**PARTS OF THE EXERCISE**
**a.** Decide whether each statement agrees with the forum discussion about the departing manager, and answer yes or no with the deciding words quoted: (i) The club finished 6th last year. (ii) The club came second in its Europa League group. (iii) One poster calls the transfer policy reckless.
**b.** In the records, reproduce the lines from the line with "Where should I click to: Click the 2336.86" to the line with "Looking at the screenshot, I should tap(573, 117).", leaving out the pictures.

::: SUPPLIED PASSAGE

Look at our last ten games:

LDLDLLWDLL

How many clubs would give a manager a send off like that with that record, who had been at the club for less than 2 years? Very. very few.
Most of us also remember that we finished 6th last year and we topped our Europa League group. This year has been unlucky and even with that in mind I think De Zerbi could and should have performed better than we have but it's not as simple as we've had only 1.5 good seasons
 




Springal

Well-known member
Feb 12, 2005
24,779
GOSBTS
Most of us also remember that we finished 6th last year and we topped our Europa League group. This year has been unlucky and even with that in mind I think De Zerbi could and should have performed better than we have but it's not as simple as we've had only 1.5 good seasons
No you’re right, it was about 0.8 seasons of good 😂
 


Do you really not think it was perhaps a bit much, for a guy who has had 1.5 good seasons with us? Don't get me wrong, he did a great job, and I was fully bought into him until a couple of months ago. But we have been crap since January.

Look at our last ten games:

LDLDLLWDLL

How many clubs would give a manager a send off like that with that record, who had been at the club for less than 2 years? Very. very few.
Honestly I think a lot of clubs would have, if that manager has achieved a lot of historical highs and firsts for the club. People are just grateful for those memories, don't think it's more complicated than that :shrug:It reflects well on everyone tbh

I think we need to take a bit of a step back and look beyond this Bloom vs RDZ comic book rivalry because I don't think it explains what is truly happening here at the club at all.

We have a transfer policy that people have variously described as a highly sensible, highly sustainable or quite conservative - doesn't really matter what you call it cos it amounts to the same thing, we know what it is.

But in a tough and ruthless league like the EPL, that will inevitably mean there will be periods of underperformance, it's just footballing gravity -- given so many other clubs are spending big resources and bringing in good players. (heaven knows Potter had plenty of those times)

::::::
::: DATA TO PROCESS

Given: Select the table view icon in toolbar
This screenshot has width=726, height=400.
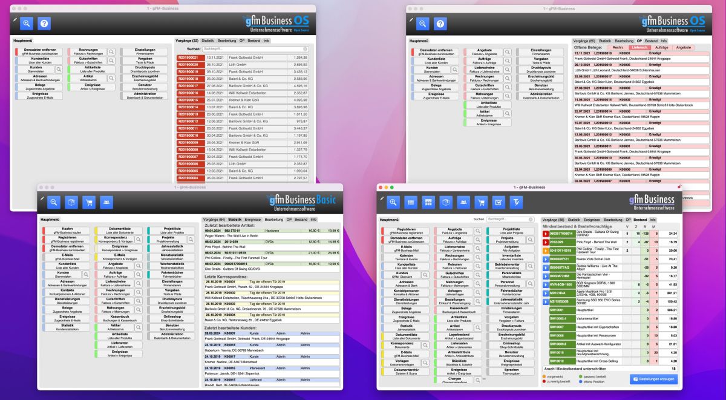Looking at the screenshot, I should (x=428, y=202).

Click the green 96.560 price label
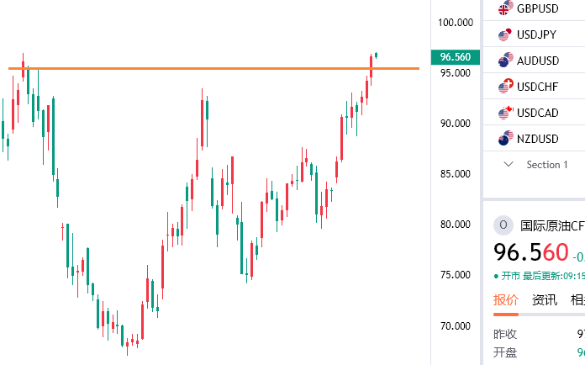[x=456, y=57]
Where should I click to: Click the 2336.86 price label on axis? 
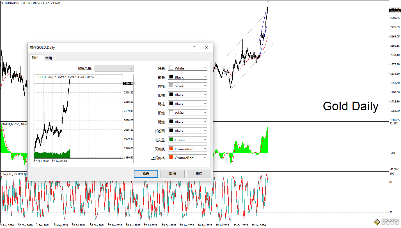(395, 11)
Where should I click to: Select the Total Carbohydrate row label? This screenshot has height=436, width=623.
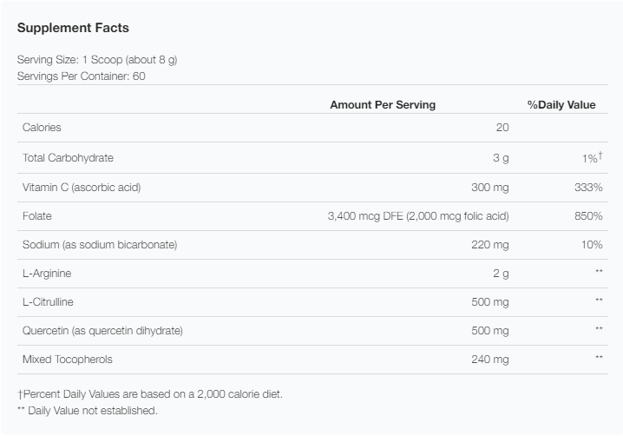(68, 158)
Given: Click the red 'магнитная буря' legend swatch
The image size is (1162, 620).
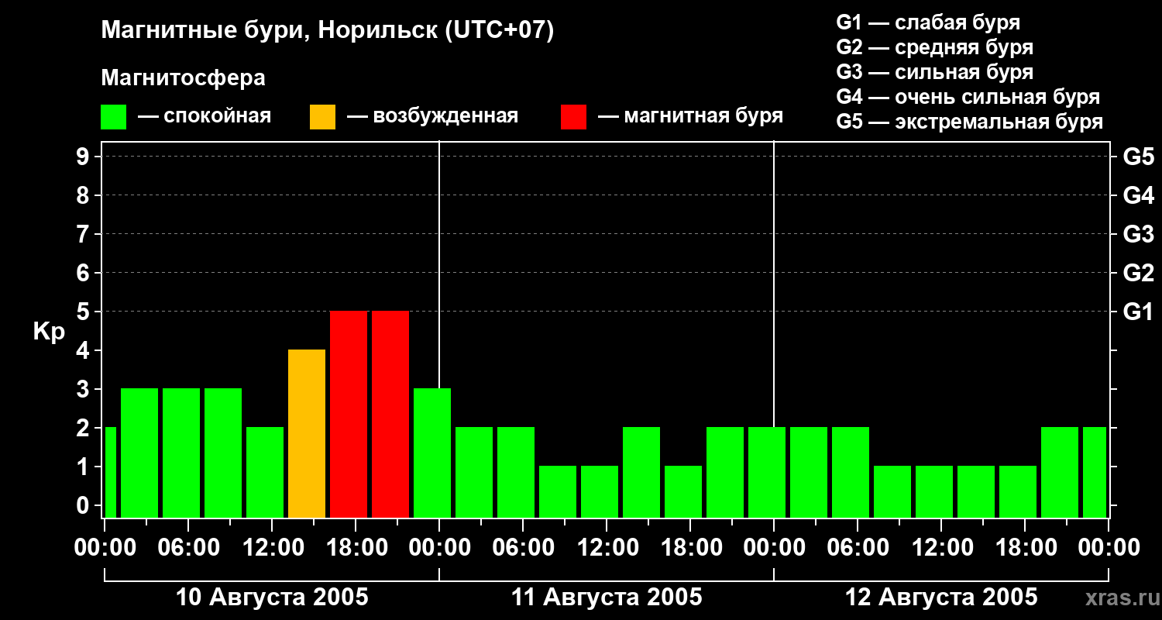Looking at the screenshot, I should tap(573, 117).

::::::
::: DATA TO PROCESS

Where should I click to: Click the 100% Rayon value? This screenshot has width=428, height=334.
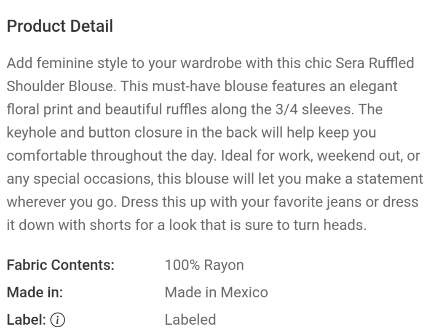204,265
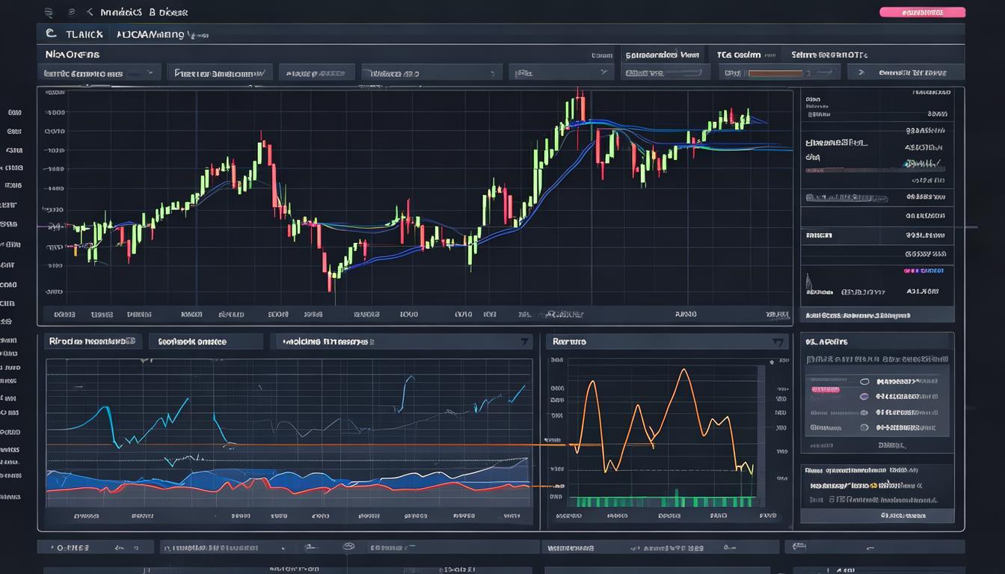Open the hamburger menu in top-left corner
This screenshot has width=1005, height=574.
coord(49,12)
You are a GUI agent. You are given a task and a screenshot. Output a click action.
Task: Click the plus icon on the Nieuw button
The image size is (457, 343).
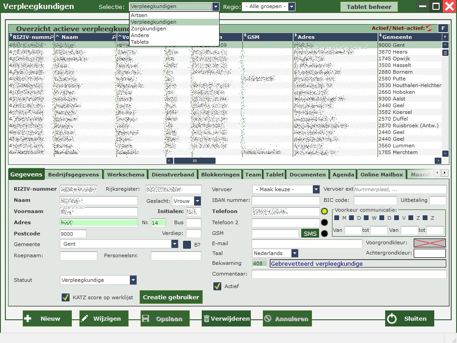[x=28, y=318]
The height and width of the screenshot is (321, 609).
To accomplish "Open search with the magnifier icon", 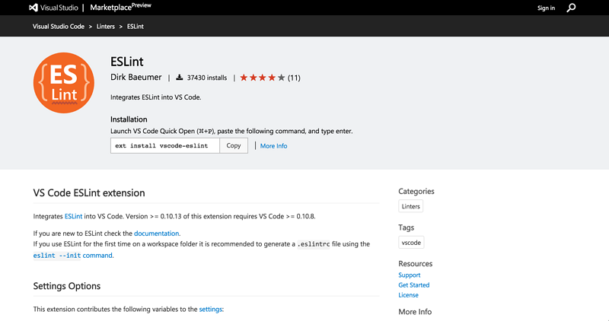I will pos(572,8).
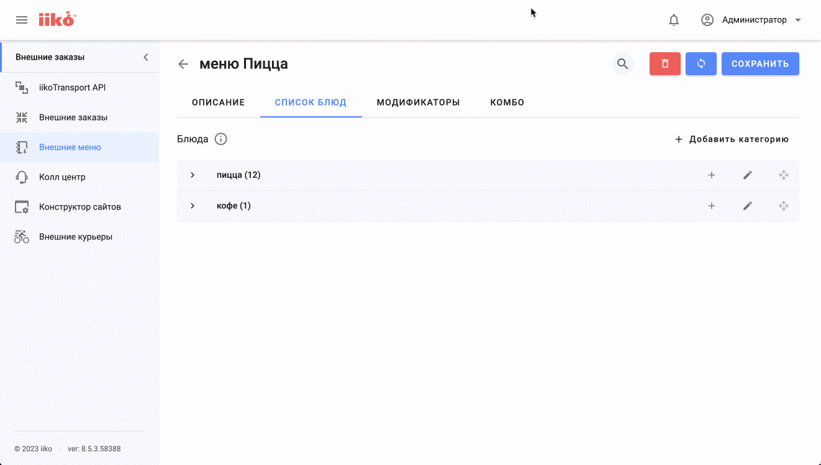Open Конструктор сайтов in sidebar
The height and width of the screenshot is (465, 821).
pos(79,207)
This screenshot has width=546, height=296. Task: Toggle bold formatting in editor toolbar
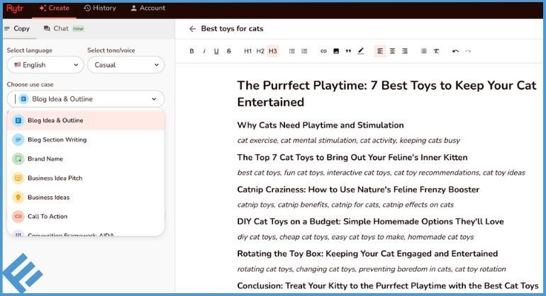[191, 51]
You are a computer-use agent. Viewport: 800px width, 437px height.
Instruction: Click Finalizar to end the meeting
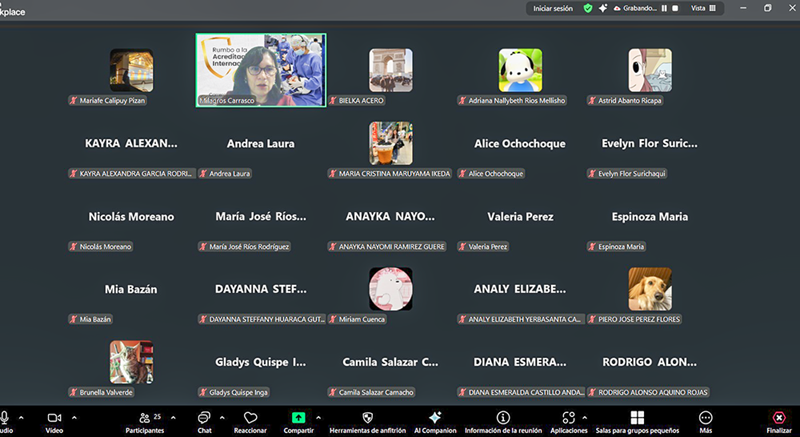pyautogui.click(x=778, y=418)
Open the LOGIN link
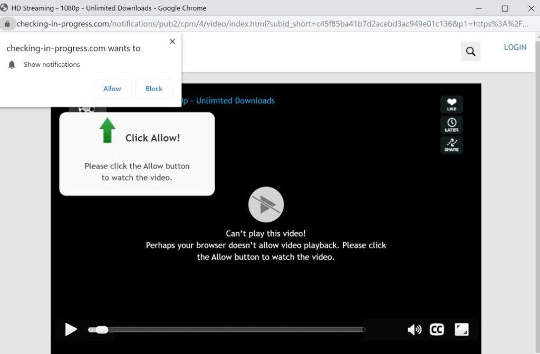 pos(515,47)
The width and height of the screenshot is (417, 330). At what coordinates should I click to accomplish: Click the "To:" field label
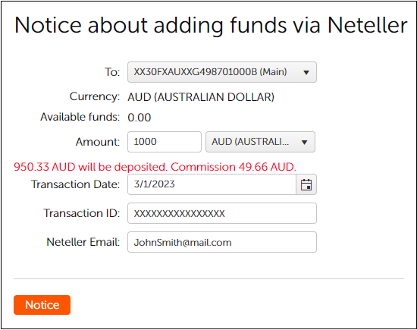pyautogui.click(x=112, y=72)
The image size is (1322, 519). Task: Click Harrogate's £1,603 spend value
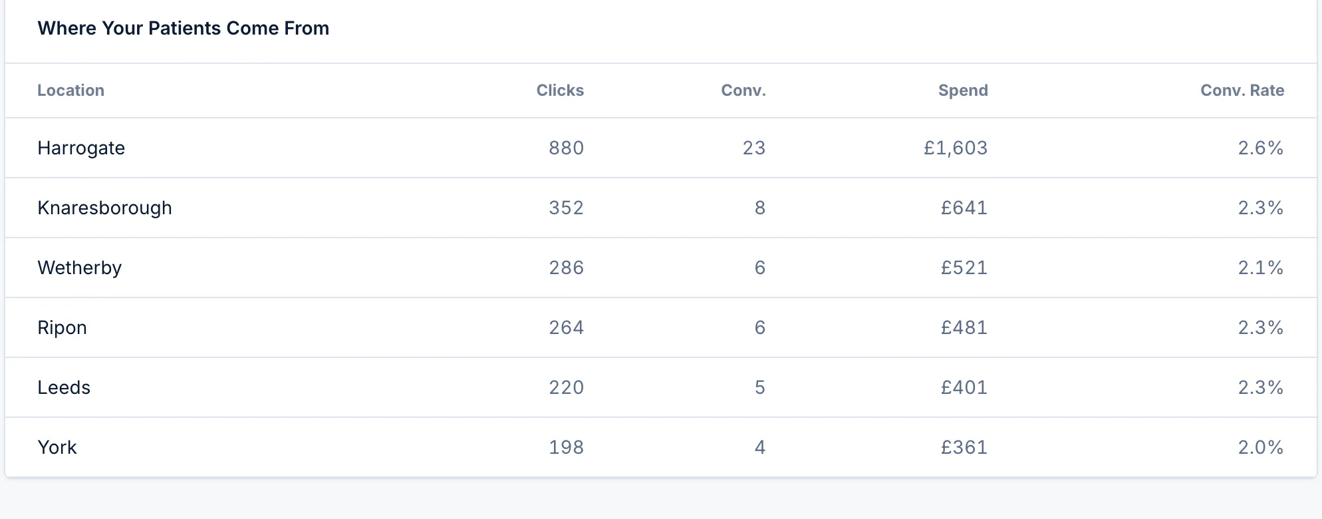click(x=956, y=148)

::::::

**SOLVED PROBLEMS**
**a.**
(i) Yes: "we finished 6th last year"
(ii) No: "we topped our Europa League group"
(iii) No: "highly sensible, highly sustainable or quite conservative"

**b.**
Where should I click to: Click the 2336.86 price label on axis? 
(395, 11)
Where should I click to: Select the Total Carbohydrate row label? This screenshot has height=436, width=623.
(68, 158)
Given: Click the red 'магнитная буря' legend swatch
The image size is (1162, 620).
Looking at the screenshot, I should tap(573, 117).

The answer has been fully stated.